Napster’s Billion-dollar offer: Now it’s an auction?

Filed under: — 5:45 am

Apparently Napster‘s billion-dollar offer to the record industry has started an auction. Self-proclaimed Napster competitor J. River, also known as Music Exchange, has made their own $3 Billion offer. Napster, meanwhile, is filing another appeal.

February 21, 2001

Napster Throws Money at its Problems

Filed under: — 4:02 am

According to this CNET article, Napster has apparently lost some faith in its lawyers, and decided to see whether throwing $1 billion at the record industry will make their problems go away. I doubt it.

February 14, 2001

Napster Followup

Filed under: — 1:38 am

Salon.com has an excellent 3-page article with opinions on the Napster verdict from a wide range of experts on both sides of the issue.

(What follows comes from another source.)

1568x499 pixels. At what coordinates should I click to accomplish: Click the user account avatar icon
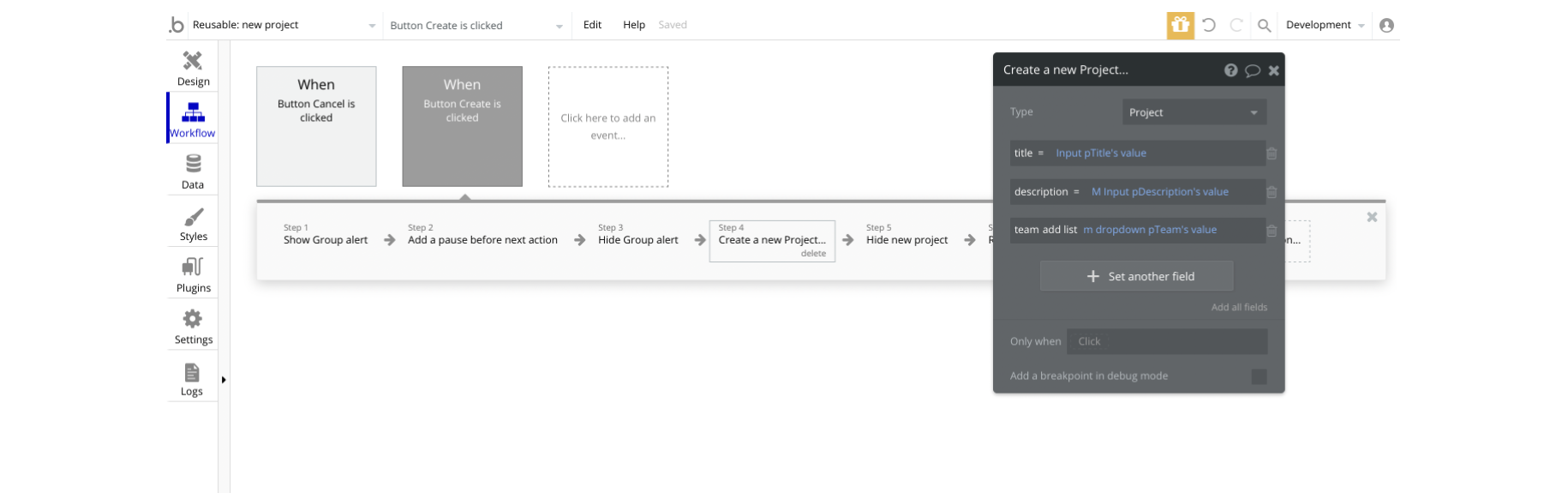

Read on for my own non-expert opinion. (more…)

February 12, 2001

Napster Isn’t Dead, Yet

Filed under: — 12:57 pm

The federal appeals court has released their ruling on the Napster case. They have maintained the stay on the injunction (in other words, Napster stays up for now) but have acknowledged that Napster has infringed copyright. The record companies are claiming victory. InternetNews.com has more.

February 9, 2001

Napster Wants to be Free

Filed under: — 12:46 am

Robert X. Cringely says in his latest column that Napster won’t survive as a paid service, which is probably right. Then he goes off the deep end and says that Napster is already bigger than television. Not only that, it’s saving the PC industry by selling people CD-R drives… and he calls it “The killer app for this decade.” (more…)

January 24, 2001

Imminent death of CDs predicted

Filed under: — 2:00 am

Rob Reid, CEO of Listen.com, predicts that CDs will go the way of LPs, 8-tracks, and DOS “by 2003”. See this Newsbytes article for more. Personally, I predict that CDs will last a few years beyond 2003, but Listen.com won’t.